The FTC's complaint detailing the charges names LaserVision, Inc., based in Las Vegas, NV, and company officers, Chase Revel, also known as John Burke, and Neil Mikesell; and Chase-Blade, Inc., based in Malibu, CA, and one of its officers, Blade Thomas.
This is the fifth FTC case challenging claims for pinhole eyeglasses. In this case, the purportedly therapeutic eyeglasses were advertised and sold for $39.95 throughout the United States under the brand names "LaserVision" and "Eyerciser." The defendants advertised their eyeglasses using allegedly deceptive printed promotional materials that were written in news story format by "James Milford, Science Writer." The ads were mailed to consumers with handwritten notes saying, "Try this. It works."

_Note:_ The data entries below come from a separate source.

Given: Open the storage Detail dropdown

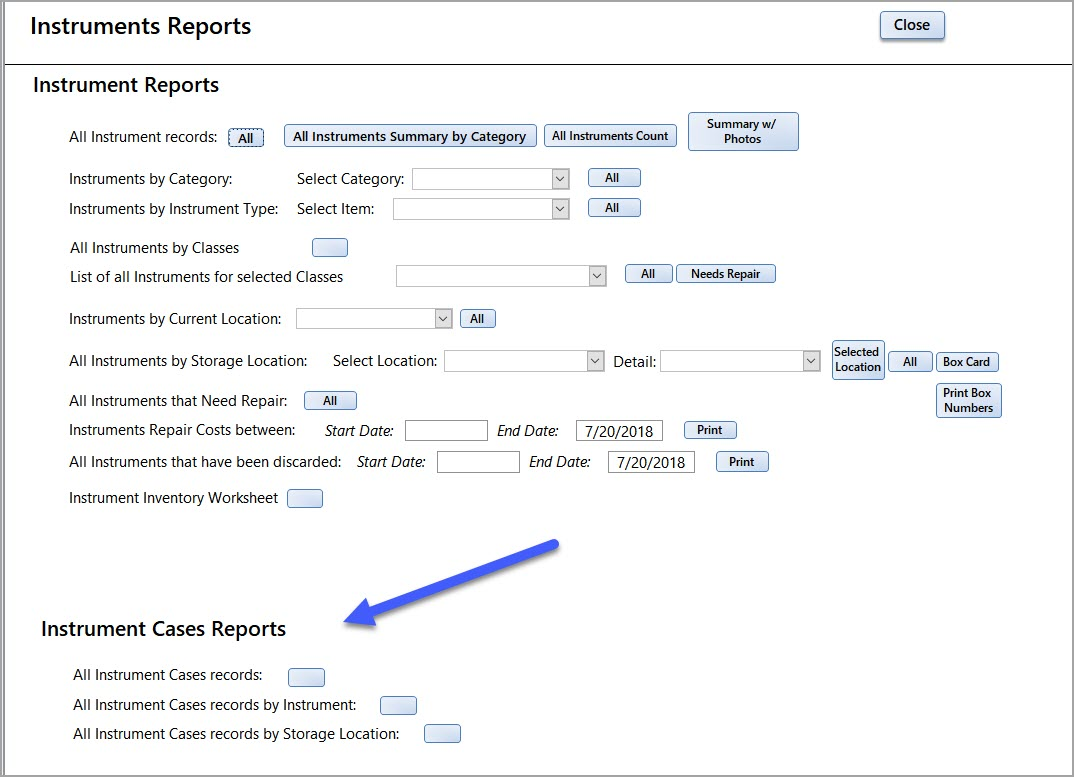Looking at the screenshot, I should coord(811,361).
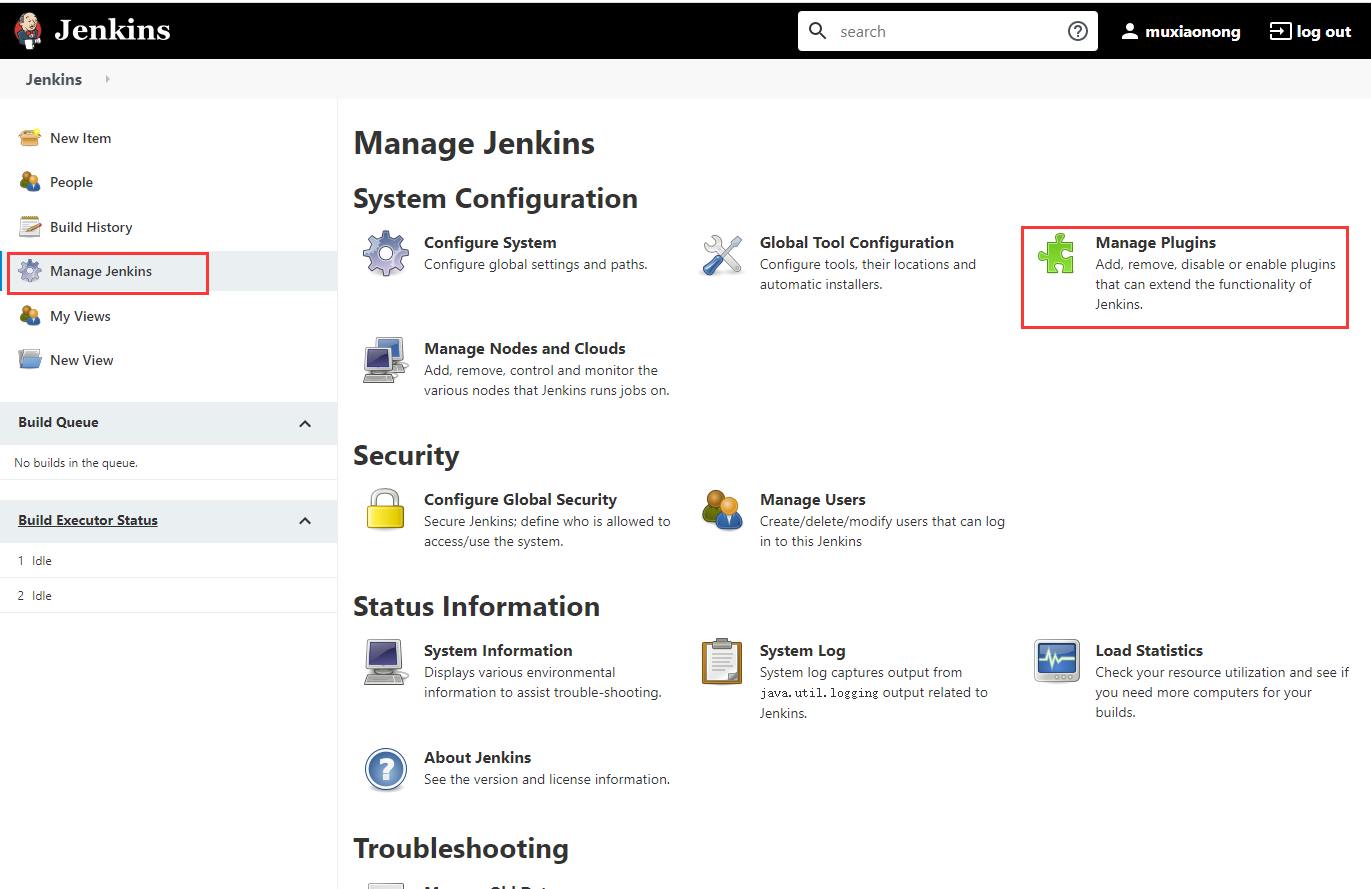Select Build History in the sidebar
Image resolution: width=1371 pixels, height=889 pixels.
(91, 227)
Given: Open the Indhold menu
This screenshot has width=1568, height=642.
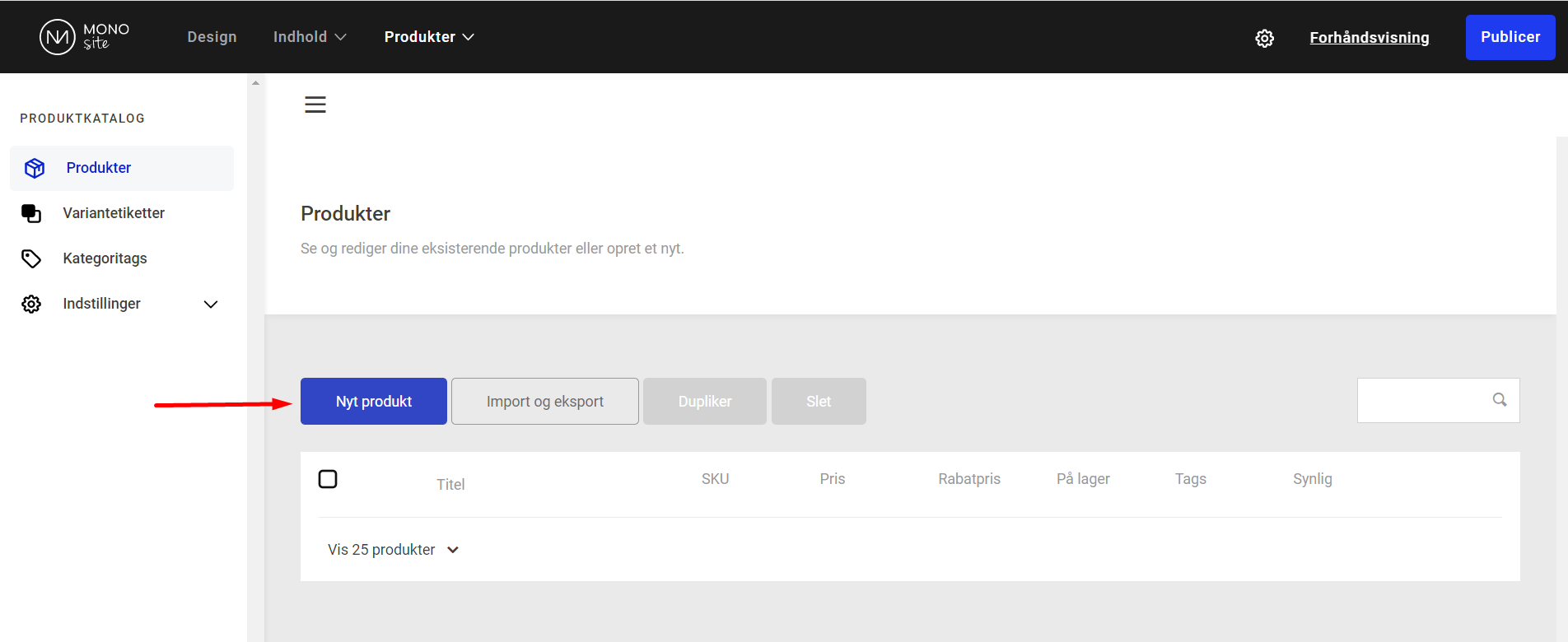Looking at the screenshot, I should 310,37.
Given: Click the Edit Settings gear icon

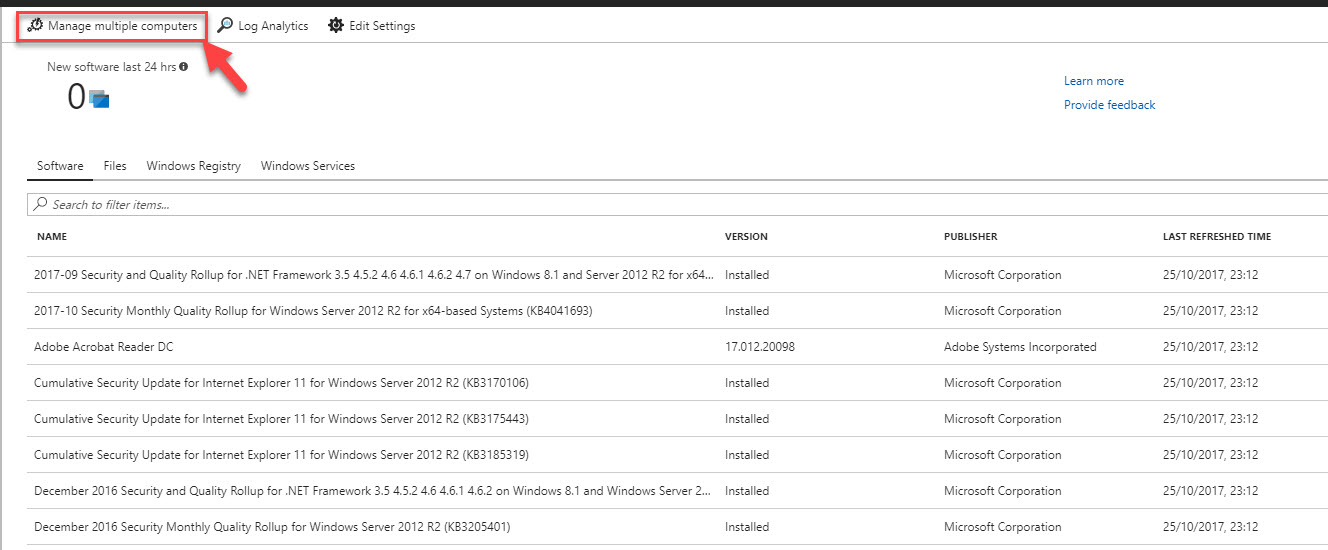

The defendants also used program-length television commercials—infomercials—instructing consumers to place orders by calling a toll-free number or by sending an order through the mail. Consumers were instructed to direct their orders to various entities, such as the American Eye Research Institute. The infomercials and one of the print ads included deceptive endorsements by consumers and experts, the FTC alleged.
The complaint also references numerous statements in the ads and promotional materials that allegedly misrepresented the vision-improvement benefits of the glasses. Among other things, according to the complaint, the ads and promotional material made representations that wearing the glasses for only a few minutes each day could improve or restore the wearer's vision and correct specific vision problems, and eliminate the wearer's need for prescription glasses or contacts. In addition, the complaint alleges, the defendants represented that their glasses are a new, patented device and that their efficacy in improving vision has been proven by scientific research. The complaint further alleges that the American Eye Research Institute was represented to be a bona fide research organization that has funded vision research in the past.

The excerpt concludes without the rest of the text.